Apple a en tout cas avec les familles de processeurs Ax et Mx, sans oublier iBeacon, un certain nombre de pièces du puzzle pour sa propre solution, mise en chantier sous la double direction de Steve et de Tim. Comme pour les pommes de Narnia dans les jardins du château de Cair Paravel, les anciens PDG d’Apple ont quasi systématiquement laissé à leurs successeurs des « pépites », on dira même de « golden », à même de les tirer d’affaire : c’est ainsi sur la famille PowerPC mise en chantier par Michael Spindler, et singulièrement sur le G3, que Steve pourra durablement sortir du pétrin la société qu’il avait fondée, avec une gamme de Mac personnels et professionnels sans équivalent dans la concurrence à ce moment-là. Un peu comme celle d’aujourd’hui ?

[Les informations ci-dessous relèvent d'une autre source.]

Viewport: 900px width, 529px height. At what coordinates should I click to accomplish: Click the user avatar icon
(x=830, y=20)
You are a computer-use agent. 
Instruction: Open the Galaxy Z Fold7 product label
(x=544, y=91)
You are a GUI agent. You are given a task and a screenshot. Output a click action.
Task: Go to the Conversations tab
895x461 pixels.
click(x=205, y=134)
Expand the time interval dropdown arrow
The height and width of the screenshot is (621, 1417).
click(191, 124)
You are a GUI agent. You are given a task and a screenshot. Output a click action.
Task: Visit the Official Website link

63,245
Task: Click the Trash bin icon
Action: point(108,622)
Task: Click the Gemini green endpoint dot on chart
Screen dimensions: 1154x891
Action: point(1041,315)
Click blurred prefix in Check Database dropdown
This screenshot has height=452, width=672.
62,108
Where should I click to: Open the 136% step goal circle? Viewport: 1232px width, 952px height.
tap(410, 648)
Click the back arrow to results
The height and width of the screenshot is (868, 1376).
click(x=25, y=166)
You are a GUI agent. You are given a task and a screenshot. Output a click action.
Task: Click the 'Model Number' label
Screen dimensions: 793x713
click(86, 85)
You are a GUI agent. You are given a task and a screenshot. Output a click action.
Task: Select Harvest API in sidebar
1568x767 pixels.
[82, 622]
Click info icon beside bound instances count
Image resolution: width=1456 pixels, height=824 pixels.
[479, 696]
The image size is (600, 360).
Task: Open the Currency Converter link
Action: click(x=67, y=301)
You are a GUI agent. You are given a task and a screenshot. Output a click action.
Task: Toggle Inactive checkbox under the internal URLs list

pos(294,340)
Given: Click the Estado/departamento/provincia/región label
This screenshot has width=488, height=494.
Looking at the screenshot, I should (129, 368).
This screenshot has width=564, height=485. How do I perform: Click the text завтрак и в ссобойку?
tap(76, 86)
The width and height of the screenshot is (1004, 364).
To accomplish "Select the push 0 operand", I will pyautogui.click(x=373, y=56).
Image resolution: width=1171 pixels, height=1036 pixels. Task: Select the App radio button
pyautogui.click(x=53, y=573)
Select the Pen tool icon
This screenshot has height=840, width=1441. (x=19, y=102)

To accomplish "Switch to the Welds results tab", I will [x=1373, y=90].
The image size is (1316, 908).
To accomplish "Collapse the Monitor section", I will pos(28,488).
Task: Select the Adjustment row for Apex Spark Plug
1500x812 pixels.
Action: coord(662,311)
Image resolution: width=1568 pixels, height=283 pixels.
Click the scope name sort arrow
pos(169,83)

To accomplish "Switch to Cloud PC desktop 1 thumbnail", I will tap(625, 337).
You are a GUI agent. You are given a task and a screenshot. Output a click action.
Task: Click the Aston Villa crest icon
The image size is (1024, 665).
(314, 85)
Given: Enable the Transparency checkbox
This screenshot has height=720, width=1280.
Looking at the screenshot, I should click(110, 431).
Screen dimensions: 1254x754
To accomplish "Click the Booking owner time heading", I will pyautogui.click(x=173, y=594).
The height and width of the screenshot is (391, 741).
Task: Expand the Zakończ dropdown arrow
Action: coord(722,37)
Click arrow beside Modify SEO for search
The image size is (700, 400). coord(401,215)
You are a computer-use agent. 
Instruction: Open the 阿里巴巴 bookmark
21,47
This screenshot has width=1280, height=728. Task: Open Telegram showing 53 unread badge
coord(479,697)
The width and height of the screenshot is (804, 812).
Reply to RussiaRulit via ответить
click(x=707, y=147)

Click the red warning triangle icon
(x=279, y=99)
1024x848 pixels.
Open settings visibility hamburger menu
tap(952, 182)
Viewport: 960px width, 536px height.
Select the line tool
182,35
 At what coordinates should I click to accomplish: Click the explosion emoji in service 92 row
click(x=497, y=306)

Post-Scriptum : pour l’auteur de ces lignes, le premier Macintosh a été un Macintosh 512, en partie financé avec la remise-éducation obtenue grâce son tonton professeur d’Anglais : le temps de boucler le dossier et avec les délais de livraison, la gamme avait en effet évolué. Le 10 décembre, le petit gimmick composé par Maxime le Forestier, puis la voix de Kriss Grafitti avec sa façon si particulière de prononcer “Macintoshhhh” s’élèvent dans un petit studio du Cours de l’Yser à Bordeaux, après le premier émerveillement du déballage. Une longue amitié commence…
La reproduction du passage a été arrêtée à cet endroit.